The above illustrates the Lie derivative for a 1-form $${\varphi}$$ with $${\varepsilon=1}$$. $${L_{v}\varphi}$$ is “the difference between $${\varphi}$$ applied to $${w}$$ and $${\varphi}$$ applied to $${w}$$ transported by the local flow of $${v}$$,” so above we have $${L_{v}\varphi(w)=2-1=1}$$ (valid in the limit $${\varepsilon\rightarrow0}$$ if $${\varphi}$$ changes linearly in the range shown).

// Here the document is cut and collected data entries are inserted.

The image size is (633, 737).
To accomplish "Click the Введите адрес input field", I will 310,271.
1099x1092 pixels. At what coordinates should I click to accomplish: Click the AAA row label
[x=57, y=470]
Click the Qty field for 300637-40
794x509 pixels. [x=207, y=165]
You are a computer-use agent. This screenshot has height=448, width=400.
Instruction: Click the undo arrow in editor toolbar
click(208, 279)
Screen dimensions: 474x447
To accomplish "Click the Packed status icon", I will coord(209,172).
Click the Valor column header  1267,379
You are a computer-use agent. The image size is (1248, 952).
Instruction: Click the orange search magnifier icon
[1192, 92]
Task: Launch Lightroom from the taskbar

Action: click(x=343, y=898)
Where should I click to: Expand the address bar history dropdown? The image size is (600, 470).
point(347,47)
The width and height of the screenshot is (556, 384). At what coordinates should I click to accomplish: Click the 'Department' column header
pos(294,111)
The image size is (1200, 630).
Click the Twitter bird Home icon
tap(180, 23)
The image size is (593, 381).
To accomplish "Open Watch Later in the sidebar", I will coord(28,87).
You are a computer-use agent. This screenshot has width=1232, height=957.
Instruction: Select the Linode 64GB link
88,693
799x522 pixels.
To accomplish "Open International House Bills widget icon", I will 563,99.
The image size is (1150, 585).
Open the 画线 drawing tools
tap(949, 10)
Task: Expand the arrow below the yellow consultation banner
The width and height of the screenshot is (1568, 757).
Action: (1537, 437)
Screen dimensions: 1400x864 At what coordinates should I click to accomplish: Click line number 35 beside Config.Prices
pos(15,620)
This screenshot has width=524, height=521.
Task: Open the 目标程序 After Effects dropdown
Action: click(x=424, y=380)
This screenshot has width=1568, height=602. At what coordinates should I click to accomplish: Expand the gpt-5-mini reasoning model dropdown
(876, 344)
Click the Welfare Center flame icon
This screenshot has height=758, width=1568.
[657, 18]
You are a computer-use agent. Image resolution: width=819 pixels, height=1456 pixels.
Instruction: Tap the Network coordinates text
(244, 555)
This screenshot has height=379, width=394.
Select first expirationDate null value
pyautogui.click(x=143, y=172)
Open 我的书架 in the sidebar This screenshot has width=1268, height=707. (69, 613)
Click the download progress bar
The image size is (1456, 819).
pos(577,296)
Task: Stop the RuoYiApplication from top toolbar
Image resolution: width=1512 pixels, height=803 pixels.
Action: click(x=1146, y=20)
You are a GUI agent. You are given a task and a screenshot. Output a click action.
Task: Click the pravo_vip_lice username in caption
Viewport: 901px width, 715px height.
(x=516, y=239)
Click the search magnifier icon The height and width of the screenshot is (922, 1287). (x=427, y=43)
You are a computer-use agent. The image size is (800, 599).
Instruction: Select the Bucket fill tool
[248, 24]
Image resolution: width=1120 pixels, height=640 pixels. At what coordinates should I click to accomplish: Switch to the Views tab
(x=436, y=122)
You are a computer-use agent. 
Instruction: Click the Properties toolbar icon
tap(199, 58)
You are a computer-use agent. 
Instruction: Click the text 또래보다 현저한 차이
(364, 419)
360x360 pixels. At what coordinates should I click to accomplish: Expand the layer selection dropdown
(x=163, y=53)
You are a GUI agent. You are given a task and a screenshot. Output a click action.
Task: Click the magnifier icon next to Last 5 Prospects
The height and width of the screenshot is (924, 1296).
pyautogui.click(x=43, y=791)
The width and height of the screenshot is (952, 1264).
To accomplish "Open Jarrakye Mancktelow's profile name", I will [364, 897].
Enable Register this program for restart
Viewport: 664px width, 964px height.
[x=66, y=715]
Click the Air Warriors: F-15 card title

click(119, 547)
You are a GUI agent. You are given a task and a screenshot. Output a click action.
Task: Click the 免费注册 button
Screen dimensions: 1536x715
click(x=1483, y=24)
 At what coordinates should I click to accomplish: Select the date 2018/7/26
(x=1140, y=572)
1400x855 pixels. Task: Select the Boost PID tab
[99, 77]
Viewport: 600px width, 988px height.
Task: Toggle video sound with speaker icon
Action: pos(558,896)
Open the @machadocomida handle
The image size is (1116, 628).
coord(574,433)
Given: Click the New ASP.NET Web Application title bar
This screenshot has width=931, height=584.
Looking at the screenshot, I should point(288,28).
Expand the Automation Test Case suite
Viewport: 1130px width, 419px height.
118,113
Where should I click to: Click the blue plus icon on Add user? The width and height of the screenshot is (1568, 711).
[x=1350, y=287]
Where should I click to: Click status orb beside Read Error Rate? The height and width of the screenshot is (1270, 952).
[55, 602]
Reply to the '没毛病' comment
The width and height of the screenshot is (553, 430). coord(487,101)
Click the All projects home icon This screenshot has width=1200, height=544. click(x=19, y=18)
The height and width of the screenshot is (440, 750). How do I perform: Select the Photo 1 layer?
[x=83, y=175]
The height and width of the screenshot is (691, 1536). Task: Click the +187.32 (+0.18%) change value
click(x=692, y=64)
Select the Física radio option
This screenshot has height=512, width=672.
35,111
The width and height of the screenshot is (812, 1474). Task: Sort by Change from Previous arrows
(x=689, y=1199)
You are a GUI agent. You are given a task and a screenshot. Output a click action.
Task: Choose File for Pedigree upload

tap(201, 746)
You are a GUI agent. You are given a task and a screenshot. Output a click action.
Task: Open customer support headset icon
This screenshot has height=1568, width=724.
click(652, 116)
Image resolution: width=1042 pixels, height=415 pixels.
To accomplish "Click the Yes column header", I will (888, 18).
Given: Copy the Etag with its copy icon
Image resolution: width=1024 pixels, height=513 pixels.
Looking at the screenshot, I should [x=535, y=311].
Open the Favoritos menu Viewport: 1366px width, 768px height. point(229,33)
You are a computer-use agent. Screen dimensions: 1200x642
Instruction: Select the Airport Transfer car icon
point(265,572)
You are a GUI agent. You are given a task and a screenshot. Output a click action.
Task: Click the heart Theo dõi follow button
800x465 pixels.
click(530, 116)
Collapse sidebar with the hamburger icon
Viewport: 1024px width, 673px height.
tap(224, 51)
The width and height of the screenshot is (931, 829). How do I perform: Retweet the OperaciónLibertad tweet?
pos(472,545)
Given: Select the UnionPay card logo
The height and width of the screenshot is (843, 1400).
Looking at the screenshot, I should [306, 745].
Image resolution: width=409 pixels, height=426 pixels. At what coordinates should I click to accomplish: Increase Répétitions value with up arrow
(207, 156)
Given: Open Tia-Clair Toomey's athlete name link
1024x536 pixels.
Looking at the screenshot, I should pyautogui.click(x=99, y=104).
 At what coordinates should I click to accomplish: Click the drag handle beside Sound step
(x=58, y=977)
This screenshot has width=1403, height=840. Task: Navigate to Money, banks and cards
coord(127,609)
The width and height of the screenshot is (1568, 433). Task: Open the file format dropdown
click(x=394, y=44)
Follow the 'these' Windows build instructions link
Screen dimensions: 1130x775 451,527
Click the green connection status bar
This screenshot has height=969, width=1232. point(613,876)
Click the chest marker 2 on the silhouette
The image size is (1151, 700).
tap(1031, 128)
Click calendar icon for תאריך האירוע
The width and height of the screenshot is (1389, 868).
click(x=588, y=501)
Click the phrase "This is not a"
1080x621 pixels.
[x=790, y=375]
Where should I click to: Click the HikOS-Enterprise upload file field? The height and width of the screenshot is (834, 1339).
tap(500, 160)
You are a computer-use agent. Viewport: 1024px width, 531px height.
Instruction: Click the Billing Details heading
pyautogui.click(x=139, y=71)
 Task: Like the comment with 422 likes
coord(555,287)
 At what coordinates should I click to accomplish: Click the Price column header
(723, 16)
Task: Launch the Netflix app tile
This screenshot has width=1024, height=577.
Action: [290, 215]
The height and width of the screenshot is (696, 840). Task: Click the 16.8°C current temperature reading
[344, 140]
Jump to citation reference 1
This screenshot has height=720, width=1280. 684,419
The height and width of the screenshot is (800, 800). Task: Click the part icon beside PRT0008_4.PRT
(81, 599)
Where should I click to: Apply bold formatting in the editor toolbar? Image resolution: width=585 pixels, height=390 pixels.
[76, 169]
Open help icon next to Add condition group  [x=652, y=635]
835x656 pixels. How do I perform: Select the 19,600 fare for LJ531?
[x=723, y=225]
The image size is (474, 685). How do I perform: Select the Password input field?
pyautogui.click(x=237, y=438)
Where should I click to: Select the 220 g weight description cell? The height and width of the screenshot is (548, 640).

 ◊ Here and in future figures, we represent a 1-form $${\varphi}$$ as a “receptacle” $${\varphi^{\Uparrow}\equiv\varphi^{\sharp}/\left\Vert \varphi^{\sharp}\right\Vert ^{2}}$$ which when applied to a vector “arrow” argument $${v}$$ yields the number of receptacles covered by the projection of $${v}$$ onto $${\varphi^{\sharp}}$$, which is the value of $${\varphi(v)}$$. This can be seen by recalling that $${\varphi(v)/\left\Vert \varphi^{\sharp}\right\Vert}$$ is the length of the projection of $${v}$$ onto $${\varphi^{\sharp}}$$, so that this projection divided by the length of the receptacle $${\left\Vert \varphi^{\Uparrow}\right\Vert =1/\left\Vert \varphi^{\sharp}\right\Vert }$$ recovers the value $${\varphi(v)}$$. The advantage of this approach is that values can be calculated from the figure absent a length scale. Another common graphical device is to represent 1-forms as “surfaces” which are “pierced” by the arrows.
 Δ The common practice of depicting a 1-form $${\varphi}$$ in terms of the associated vector $${\varphi^{\Uparrow}}$$ as above has consequences that can be non-intuitive. For example, doubling the value of the 1-form means halving its length in the illustration, i.e. the value of the 1-form can be viewed as the “density” of receptacles. Thus, when depicting $${\varphi}$$ as changing linearly, the length $${L}$$ of the 1-form representation changes like $${L\mapsto L/(1+r\varepsilon)}$$ for some scaling factor $${r}$$, which doesn’t appear linear as a vector representation would, whose length changes like $${L\mapsto L(1+r\varepsilon)}$$.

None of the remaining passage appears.